**Aim 1**
Render the rows placed after the URL mapping chapter as a numbered list, one item per nonblank line, omitting the pictures.
• • •
Chapter 9. URL Mapping

 

“When you've only got two ducks, they're always in a row.”

 
 --Me

When Apache receives a request for a URL it has to figure out how that URL maps to actual content that it needs to send back to the client. Usually, the URL gets mapped directly to a file that is read off of the disk and sent as-is out to the client. Occasionally, the URL maps to a program of some variety that generates content, which then gets sent out.

This phase of figuring out what to send in response to a request is called the URL mapping phase. There are a number of directives that assist Apache in figuring out how to perform this mapping.

Location

The Location directive defines how a particular URL is to be treated, and does not necessarily indicate a file path, or refer to the file system at all. A Location directive will usually map a URL to a handler. A handler is a process that generates the content that will be displayed in response to the request. Handlers are described in additional detail in Chapter 14, “Handlers and Filters.”

The Location directive creates a section, like the Directory or Files directive. This section contains directives that will apply to requests matching the specified pattern.

For example:

<Location /server-status>
    SetHandler server-status
    Order deny,allow
    Deny from all
    Allow from .your_domain.com
</Location>

In the previous example, requests starting with /server-status will be answered by the handler server-status. Additional directives might be placed in the section. In this case, access restrictions have been placed on who can get to the content served by this handler.

Alias

The Alias directive, and its close relative the AliasMatch directive, tell Apache to map URLs beginning with a certain thing to a particular part of the file system. Typically, this is used to map a URL to somewhere outside of the DocumentRoot, the place where documents are supposed to be served. (See the DocumentRoot section later in the chapter for more information).

The syntax of the Alias directive is as follows:

Alias /icons/ /usr/local/apache/icons/

If a server called www.apacheadmin.com had a directive such as this one, then a request for http://www.apacheadmin.com/icons/unknown.gif would result in Apache attempting to serve a file called unknown.gif out of the directory /usr/local/apache/icons rather than out of the main document root.

ScriptAlias

The ScriptAlias directive is a special case of the Alias directive. It indicates that, for the specified alias, files should be served out of the specified directory, and that it should be assumed that they are all CGI programs and, therefore, should be executed. (See Chapter 15, “CGI Programs,” for more details.)

The syntax of the ScriptAlias is as follows:

ScriptAlias /cgi-bin/ /usr/local/apache/cgi-bin/

The previous example is the equivalent of the following set of directives:

Alias /cgi-bin/ /usr/local/apache/cgi-bin/
<Directory /usr/local/apache/cgi-bin/>
Options +ExecCGI
AddHandler cgi-script *
</Directory>

You can refer to Chapter 4, “Configuration Directives” section Options +ExecCGI, and Chapter 14, “Handlers and Filters,” for more detail on these other directives.
• • •
**Aim 2**
Quote the URL mapping chapter from "In the previous" up to and including "for more information).".
• • •
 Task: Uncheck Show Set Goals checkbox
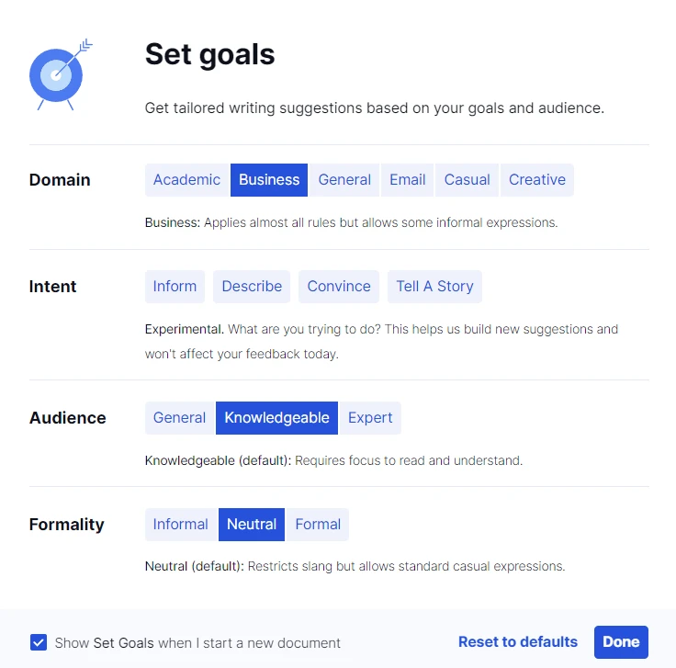39,642
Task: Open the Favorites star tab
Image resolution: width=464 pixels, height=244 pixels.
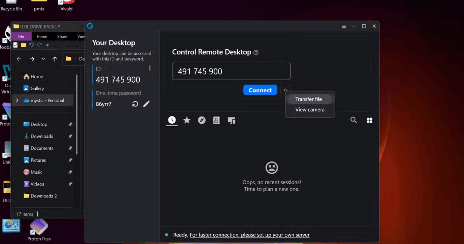Action: (187, 120)
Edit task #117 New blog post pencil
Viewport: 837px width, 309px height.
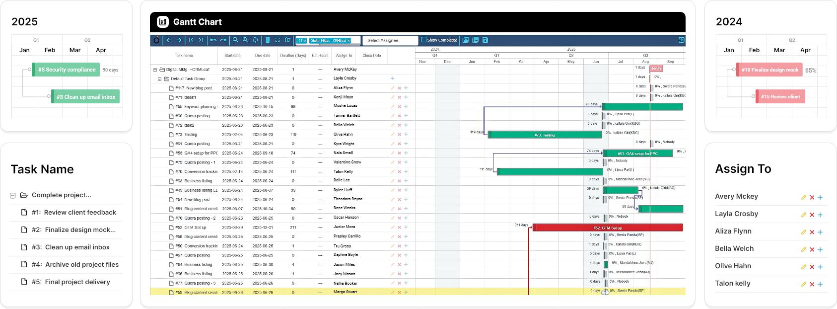click(x=392, y=88)
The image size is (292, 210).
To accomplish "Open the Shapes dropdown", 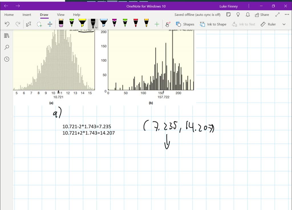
• • •
**Task answer 1**
1.  Task: Uncheck Show Set Goals checkbox
2. 39,642
3. Task: Open the Favorites star tab
4. Image resolution: width=464 pixels, height=244 pixels.
5. Action: (187, 120)
6. Edit task #117 New blog post pencil
7. Viewport: 837px width, 309px height.
8. click(x=392, y=88)
9. The image size is (292, 210).
10. To accomplish "Open the Shapes dropdown", 

**Task answer 2**
In the previous example, requests starting with /server-status will be answered by the handler server-status. Additional directives might be placed in the section. In this case, access restrictions have been placed on who can get to the content served by this handler.

Alias

The Alias directive, and its close relative the AliasMatch directive, tell Apache to map URLs beginning with a certain thing to a particular part of the file system. Typically, this is used to map a URL to somewhere outside of the DocumentRoot, the place where documents are supposed to be served. (See the DocumentRoot section later in the chapter for more information).